Sargent, “Breakfast at the Loggia,” 1910. Free Gallery of Art, D.C. “Muddy Alligators,” 1917, Worcester Museum of Art. Both images in public domain.

There are obvious similarities between the work of Sargent and Chase. They both left us beautiful visions of what’s known in the United States as the Gilded Age (1870s-1900), corresponding to France’s Belle Époque (1880–1914).

Chase, “Spring Flowers (Peonies),” c. 1889. Terra Foundation. Image is in public domain.

And, to me, it appears that they both treated their subjects in general with respect. Sargent tends to show both women and men as dramatic elegant creatures, even when depicting them tramping about in nature.

Sargent, “An Out-of-Doors Study,” 1889. Brooklyn Museum. Image in the public domain.

But the comparison of the Chase and Sargent paintings shown below strikes on a theme that Erica Hirshler of Boston’s Museum of Fine Arts (MFA) has explored beautifully.

Chase, “Ready for a Walk,” 1885, Terra Foundation, Wikiart copy of image in public domain. Sargent, “Morning Walk,” Wikimedia copy of image in public domain.

Chase champions women who are ready to strike out on their own, Hirshler said during a 2016 talk. Hirshler was one of the organizers of the 2016 in connection with the show, “William Merritt Chase: A Modern Master.”

In the United States of Chase’s time, women of means were starting to leave the home, even at times unaccompanied.

“Chase’s women are often out and about, responsive to changes in modern society that allowed them more freedom in public,” said Hirshler, who is senior curator of American paintings at the MFA.In the comparison of paintings above, we can see that Sargent’s subject is a vision. But again, as with Madame X, this lady might not get very far. It’s hard to imagine how that immaculate white dress even survived the trip out to what appears to be a pond, perhaps one on a private estate. In an 1882 painting, “Street in Venice,” Sargent also shows a woman walking alone, but she looks down.
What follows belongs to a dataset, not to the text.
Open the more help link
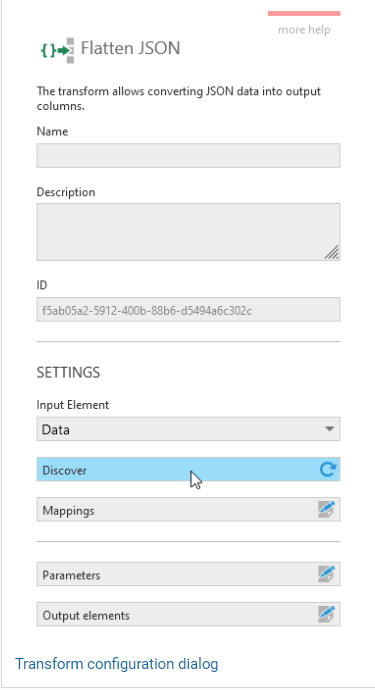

The viewer is drawn to the man watching the woman.

Sargent, “Morning Walk.” Sargent, “Street in Venice” c. 1882. National Gallery of Art, Washington DC. Wikimedia copy of image in public domain.

In Chase’s “Ready for a Walk,” though, we get the modern American woman of the Gilded Age with a frank and steady expression, as Hirshler noted in her talk.

Hirshler also pointed out a Chase painting of a woman reading in Central Park.

Chase, “ Park Bench,” c. 1890, MFA. Image in public domain.

The book’s yellow cover signals this may be a novel She is comfortable enough in her city’s oasis to sit for a while, seemingly on her own.

Chase, Self-Portrait, c. 1915, Richmond Art Museum, Richmond, Indiana. Wikipedia copy of image in public domain.

Born in the marvelously named Nineveh, Indiana, to a shoe merchant and his wife, Chase did a stint of artistic training in Europe. He opted for Munich over Paris and then settled in New York. He enjoyed a particularly happy home life. He and his wife, Alice, had six daughters and two sons.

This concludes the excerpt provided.